The proposal will take effect from Sept. 1, 2022, for large capital companies and June 1, 2023 for other listed firms, Finance Minister Zafrul Abdul Aziz said on Friday as he delivered the nation’s spending plan for next year.
The move is aimed at “recognizing the role of women in the decision-making process and strengthening leadership as well the effectiveness of the board of directors,” Zafrul said. “The contribution of women to the economy has never been in dispute, and should in fact be further reinforced.”
Governments, political parties and executive groups the world over are pushing for more women to be appointed to boards as studies show that companies with diverse boards make better decisions, among other benefits.
Still, the government’s latest effort fell short of some women’s groups’ expectations.
“While we appreciate the fact that the government has recognized that there is a lack of women representation in decision-making positions in companies, the requirement of only one female director could be improved upon,” said Nisha Sabanayagam, executive director of All Women’s Action Society, or AWAM, a non-profit organization. The government should have set a target of 30% women representation instead, she said.
“Gender diversity does not mean having the token female so that you can tick a box, but rather understanding that having a balanced gender composition can ultimately contribute to more creativity and innovation,” she said.
Parliament and state assemblies are “lagging behind and that directly impacts citizens,” the newspaper cited her as saying.
While women make up about 25% of the board composition of 100 major public companies in Malaysia, there are 252 firms -- 27% of those listed on the Bursa exchange -- that don’t have female board membership, Zafrul said.

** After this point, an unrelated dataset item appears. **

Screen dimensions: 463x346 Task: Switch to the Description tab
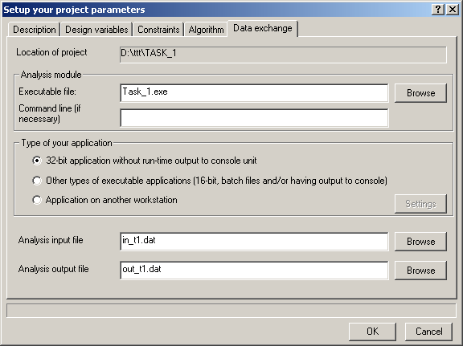(35, 30)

Zafrul also announced a 13 million ringgit ($3.1 million) allocation to strengthen the police unit handling sexual investigations for women and children. In addition, the government will introduce community-awareness programs for violence against women, and increase shelters for domestic-abuse victims.
“We hope that some of the funds are allocated to monitor the implementation of these initiatives, and that their progress, or non-progress, is recorded,” Nisha said.